Critiques

Mozart et Beethoven à l’Orchestre symphonique de Montréal : De Don Giovanni à la « Pastorale »

Mozart et Beethoven à l’Orchestre symphonique de Montréal :  De Don Giovanni à la « Pastorale »

Quel bonheur de retrouver l’Orchestre symphonique de Montréal (OSM) à la Maison symphonique, après six longs mois d’absence ! Pour son retour en salle post-confinement, l’orchestre proposait du 11 au 13 septembre dernier une série de quatre concerts en formule distanciée (250 auditeurs et auditrices soigneusement réparti.e.s au parterre et à la corbeille de la Maison symphonique), également captés en vidéo et diffusés en format numérique. Alliant des œuvres vocales et orchestrales de Mozart et de Beethoven – dont la célébration du 250e anniversaire de naissance a été quelque peu mise à mal par la pandémie –, ces quatre concerts mettaient en vedette le chef Bernard Labadie, et, entre autres solistes, deux grandes chanteuses d’ici : Marie-Nicole Lemieux et Karina Gauvin.

Présenté le 13 septembre dernier, l’ultime concert de ce « mini-cycle » d’ouverture de saison réunissait cette remarquable distribution dans un programme constitué de l’ouverture de Don Giovanni, de deux airs de concert de Mozart (interprétés l’un par Marie-Nicole Lemieux, l’autre par Karina Gauvin) et de la symphonie no 6 « Pastorale » de Beethoven, le tout présenté sans pause pour limiter les contacts aussi bien sur scène que dans la salle. Dans le même esprit, aucun programme papier n’était distribué; tous les textes d’introduction étaient disponibles en ligne, dans une mise en page richement illustrée (une nouveauté permise par le support exclusivement numérique). Par ailleurs, un commentaire sonore permettait de mettre en contexte les œuvres entendues, et ce, au fil même du concert : les vidéos introductives réalisées en vue des diffusions en ligne étaient en effet fructueusement mises à profit pour ponctuer la performance sur scène. Il était particulièrement intéressant d’entendre Marie-Nicole Lemieux et Bernard Labadie commenter certaines des œuvres qu’ils s’apprêtaient à interpréter. 

Bref, tout était en place pour permettre au public d’apprécier la performance présentée dans une Maison symphonique à l’ambiance intimiste, créée entre autres par un éclairage particulièrement chaleureux. Et dès les premières notes, c’est la musique qui a pris le devant de la scène : sous la baguette de l’éminent mozartien Bernard Labadie, l’ouverture de Don Giovanni s’est déployée avec une ampleur remarquable, portée par un tempo vif et énergique permettant de faire ressortir avec une grande efficacité les contrastes dramatiques inhérents à l’œuvre.

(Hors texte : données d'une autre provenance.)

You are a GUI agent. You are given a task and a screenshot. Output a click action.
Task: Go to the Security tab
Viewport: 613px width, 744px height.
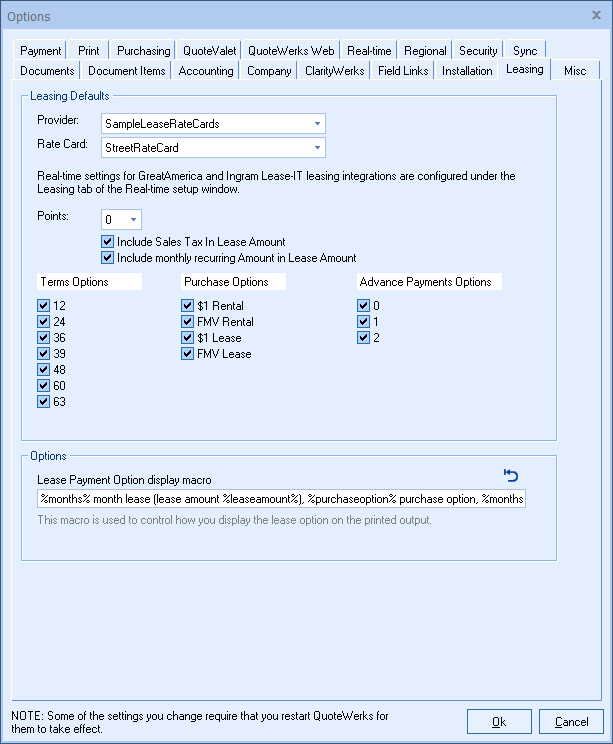[478, 51]
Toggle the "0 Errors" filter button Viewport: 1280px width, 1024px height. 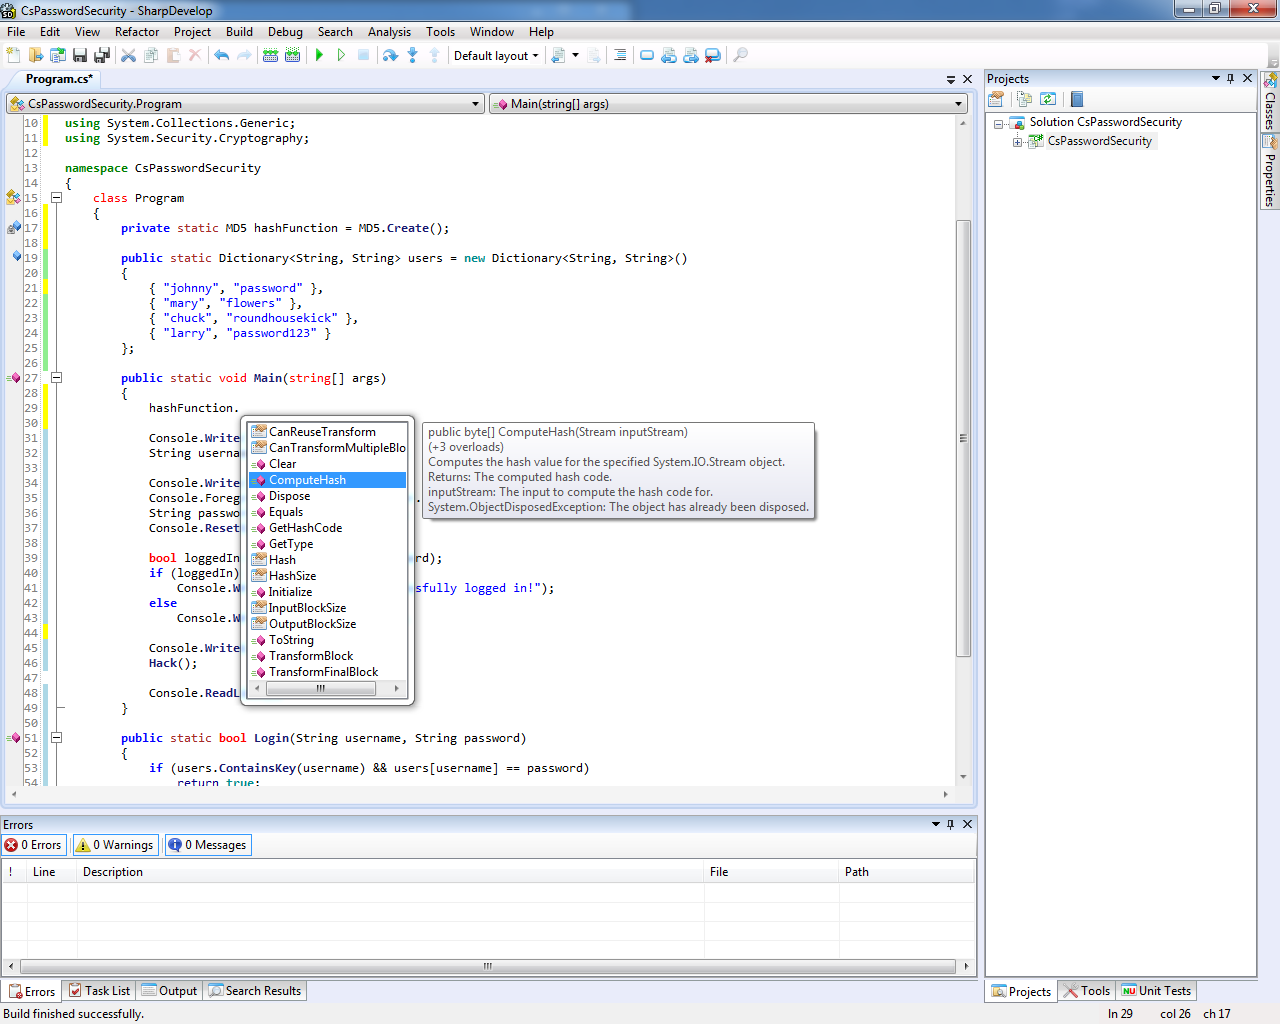click(34, 844)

Cette ouverture donnait envie d’entendre la suite de l’opéra – ou, ici, la suite du concert, assurée par Marie-Nicole Lemieux avec l’air de concert Ombra felice, une œuvre de jeunesse de Mozart. L’extraordinaire présence sur scène de la charismatique contralto rendait criants de vérité les adieux déchirants d’Énée à la reine Didon, mis en scène dans cet air; partagée avec l’orchestre, la magnifique sensibilité de son interprétation créait un son d’une grande fluidité et d’une remarquable homogénéité.

À l’autre extrême du registre de la voix féminine, la soprano Karina Gauvin brillait dans Non temer, amato bene, un air ajouté par Mozart à la partition d’Idomeneo à l’occasion d’une reprise de l’opéra en version concert en 1786. Avec sa forme rondo très développée et sa partie de violon solo concertant, cet air est une pièce de concert bien davantage qu’un extrait d’opéra; Karina Gauvin et le violoniste James Ehnes y déployaient un très beau dialogue, rivalisant de virtuosité dans une interprétation d’une grande délicatesse. 

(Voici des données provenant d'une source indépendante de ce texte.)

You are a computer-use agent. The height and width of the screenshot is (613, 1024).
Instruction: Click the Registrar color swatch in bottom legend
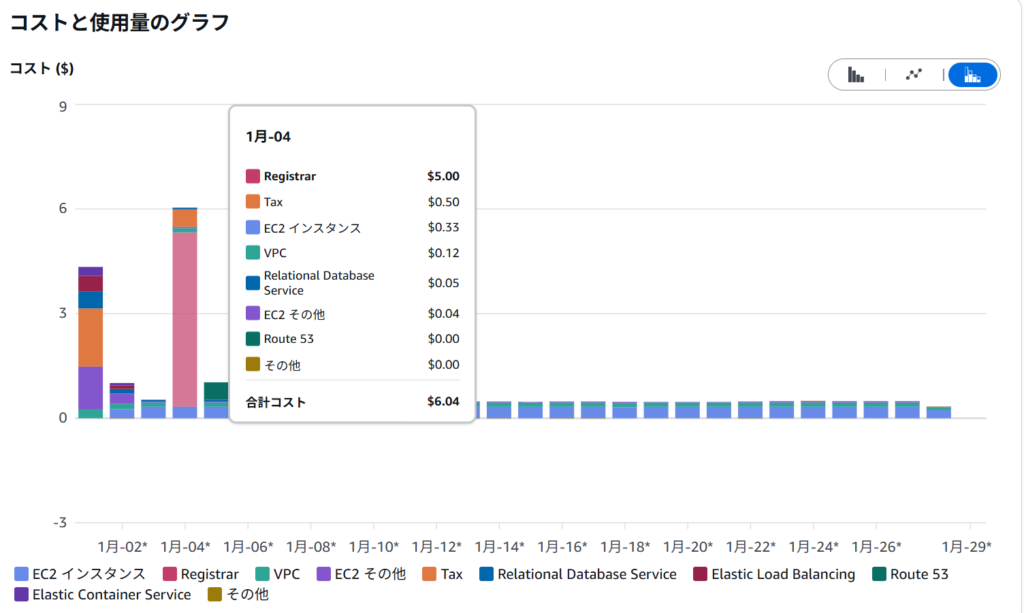pos(170,575)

Pièce de résistance du concert, la fameuse « Pastorale » de Beethoven était l’occasion pour Bernard Labadie de déployer toutes les facettes de sa direction à la fois légère et dynamique, mettant l’accent sur le côté classique de l’œuvre en lui donnant un souffle qui se maintenait du premier au dernier mouvement. Avec une énergie communicatrice, le chef a su créer un son à la fois puissant et délicat, tout en subtilité; les instruments solistes étaient magnifiquement mis en valeur, surtout dans la série de solos qui conclut le premier mouvement. Partout – et plus particulièrement dans l’orage du quatrième mouvement –, la direction précise et nerveuse de Bernard Labadie faisait ressortir les contrastes, déployant une grande puissance y compris dans les moments les plus lyriques. L’ensemble de la symphonie a été un moment de musique absolument magique, qui tenait en haleine du début à la fin. 


Bernard Labadie

Si le public était bien moins nombreux qu’à l’habitude (environ un fauteuil sur dix de la Maison symphonique étant occupé), tous étaient visiblement ravis d’être là, comme en a témoigné la longue ovation qui a accueilli le concert. De toute évidence, l’auditoire sera au rendez-vous pour la suite de la saison de l’OSM, dont une partie sera également diffusée en ligne.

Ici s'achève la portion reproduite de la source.